Fatigue Is So Damn Boring
The problem is, I can’t do much. I can’t concentrate, I’m not really interested in books or tv/movies, and I so bloody sick of resting. I have a desk job, so sitting still on the weekend makes me antsy. But I don’t have the energy to do anything and I am someone who will overdo it due to boredom and make it worse. I learned that when I had glandular fever a decade ago and started going on long walks every day instead of resting.
Advice Can Suck A Rotten Egg
All the advice on googleable medicalish websites can go suck a rotten egg.
- Yes, I am sleeping enough
- I drink a lot of water
- I rarely drink alcohol
- Exercise isn’t hugely possible but some days even in incidental steps are in the high 9000s
- I prep veggie filled meals and have good snacks on hand
In fact, I use up a lot of my limited available energy just to do those things that are supposed to be good for me. I’m sure they are good for me. But they don’t actually fix anything. I resent how much of my energy these things use up.

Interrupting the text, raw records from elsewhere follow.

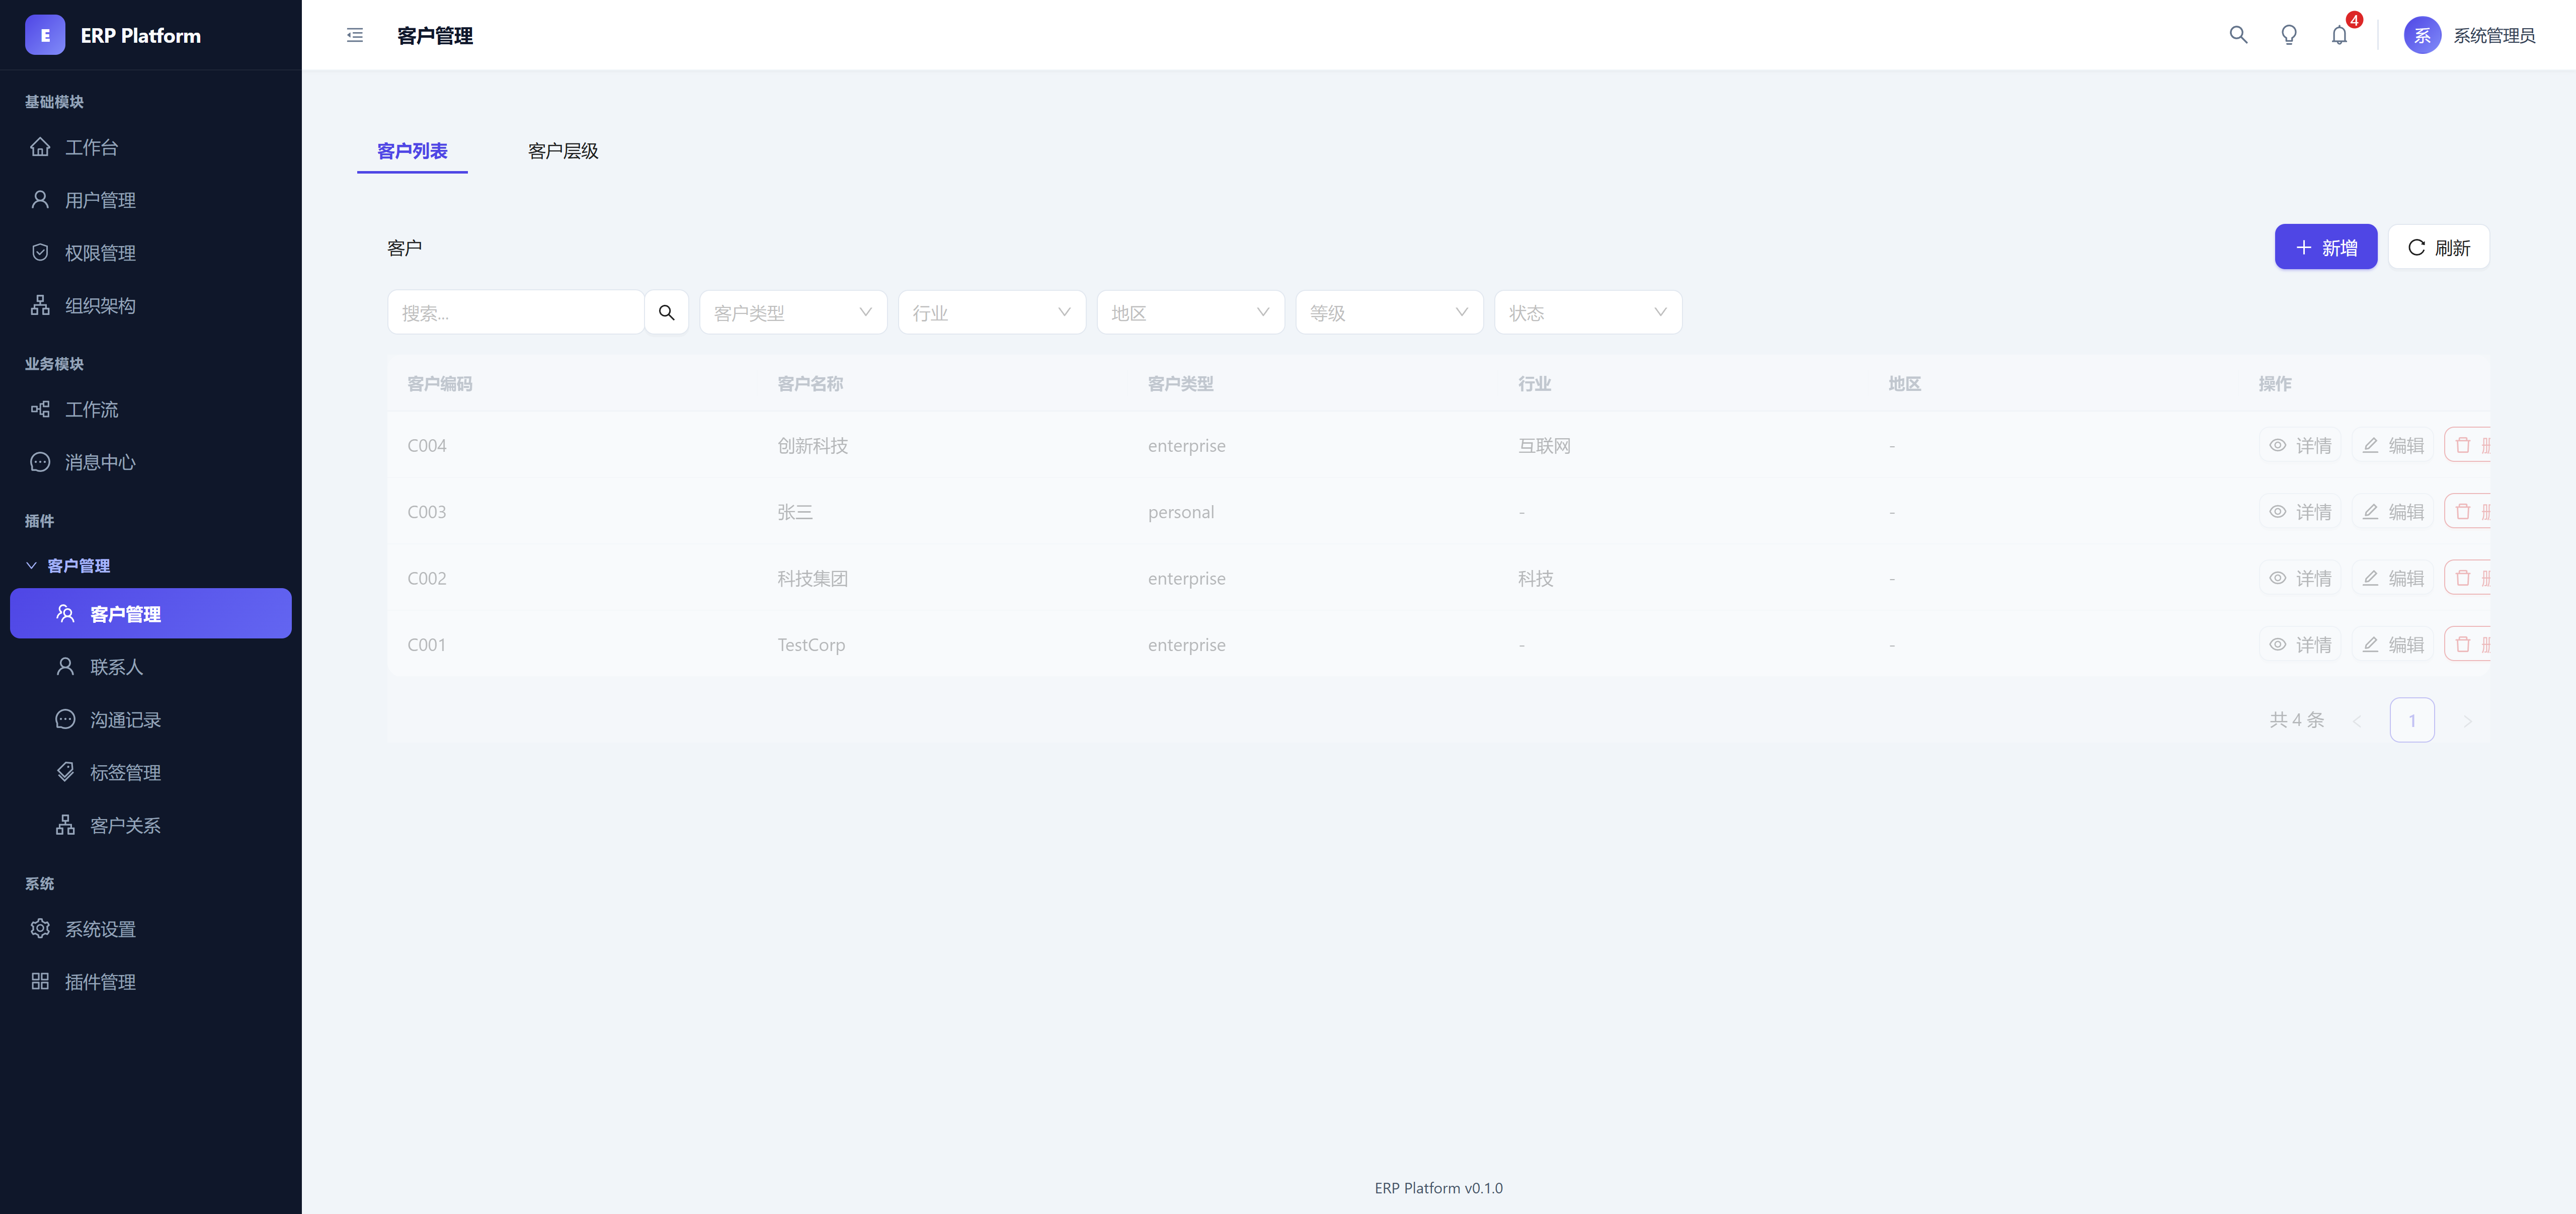The width and height of the screenshot is (2576, 1214).
Task: Click the 刷新 button
Action: [x=2438, y=248]
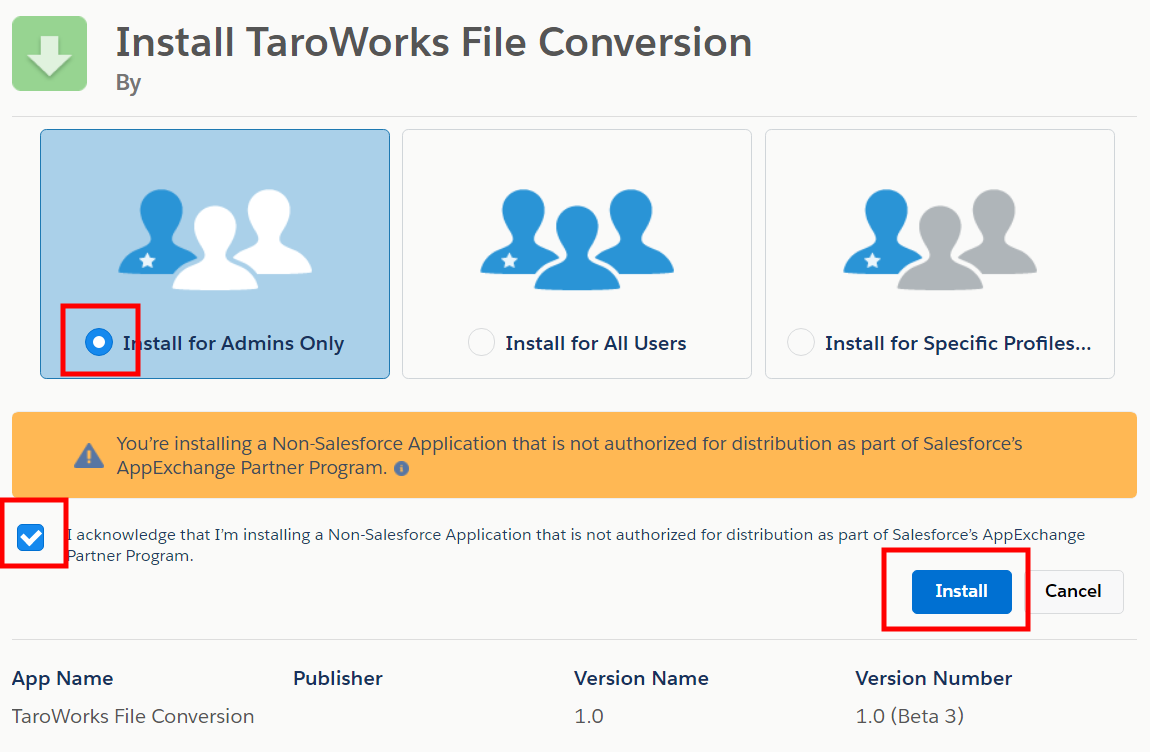
Task: Uncheck the Non-Salesforce acknowledgment checkbox
Action: (31, 538)
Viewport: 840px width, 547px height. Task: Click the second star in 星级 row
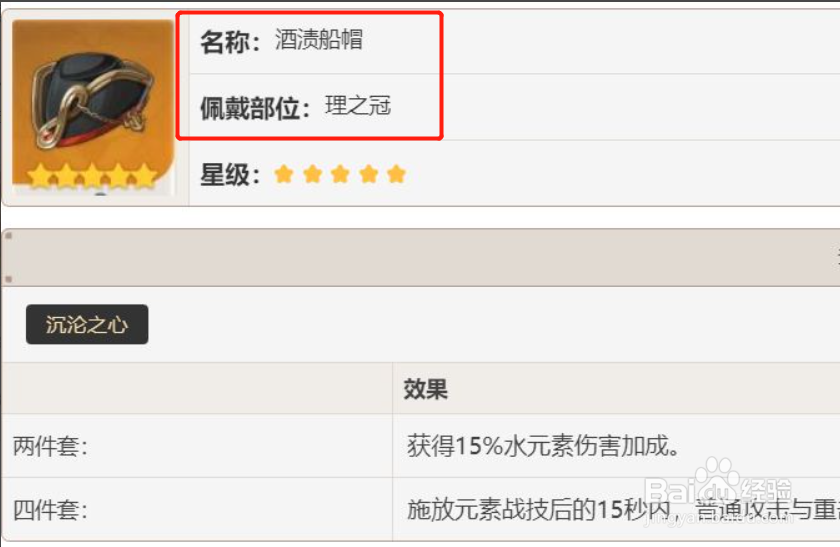pos(312,174)
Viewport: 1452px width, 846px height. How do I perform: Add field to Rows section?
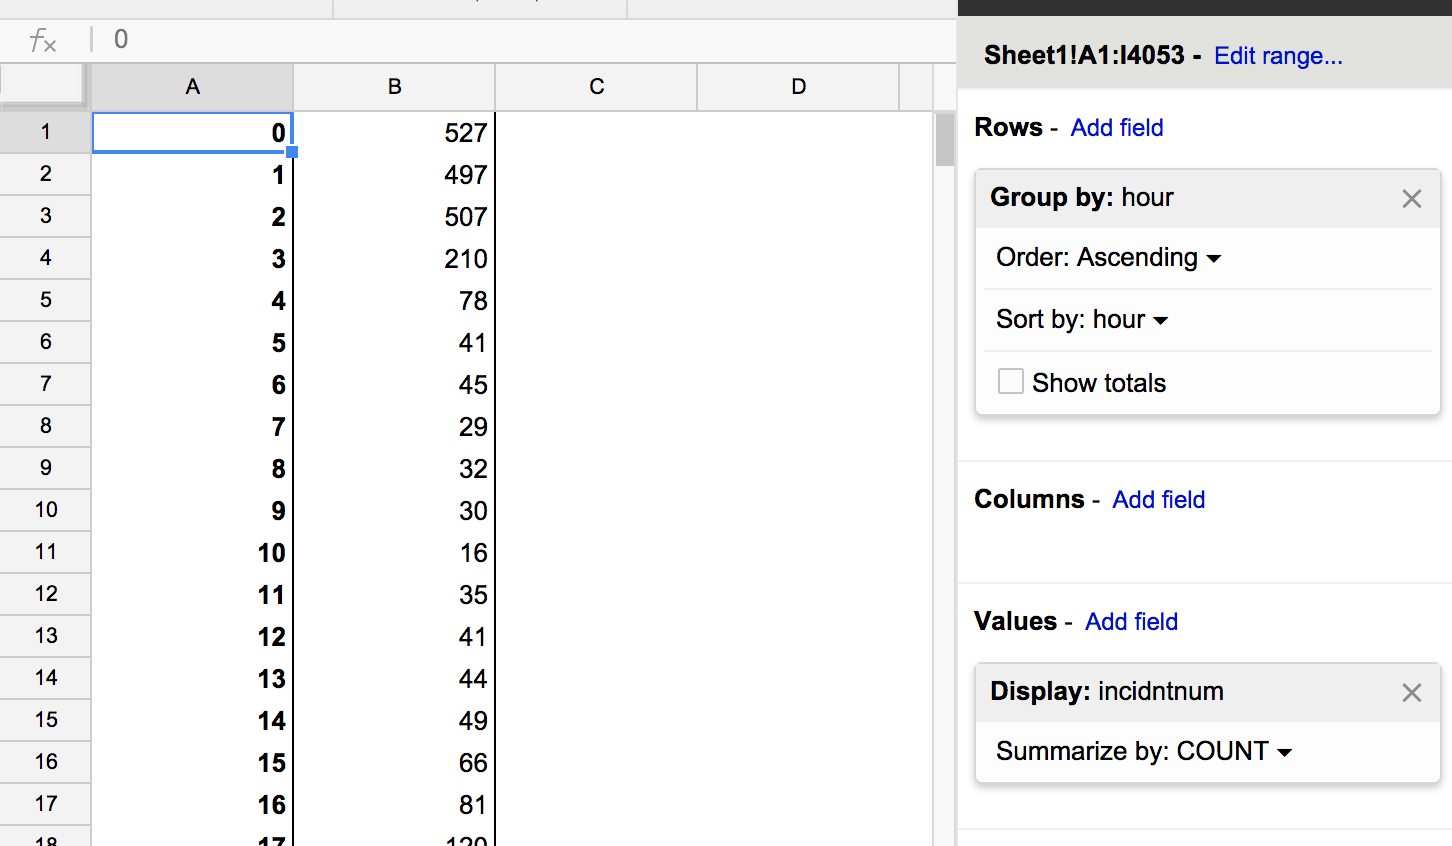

Everything Can Just Fuck Off
I’m tired of always having a small “thing”. For years it was chronic tonsillitis. Then it was low iron. Then I hurt my shoulder at work and lived in agony for months. It’s highly likely that I developed the vitamin d deficiency due to my shoulder injury earlier this year (not moving and going outside like I used to).
I don’t want to be resilient. I want “little” medical conditions to fuckedy fuck off and leave me the fuck alone.
A low mood is often associated with vitamin d deficiency. Got that. I’m tired. I’m bored. I’m not easily entertained. I don’t like most humans. It’s boring to feel this way. I want to fast forward to when supplements and sitting in the sun have fixed me, please.
Keep This Crap In!
Lots of people don’t like posts like this. Keep your bad things to yourself and only spout rainbow unicorns from your butt to the external world(s). I say go shove it. If I want to talk and write and tweet and whatever about it, then I damn well will. I’m very anti cult of happiness.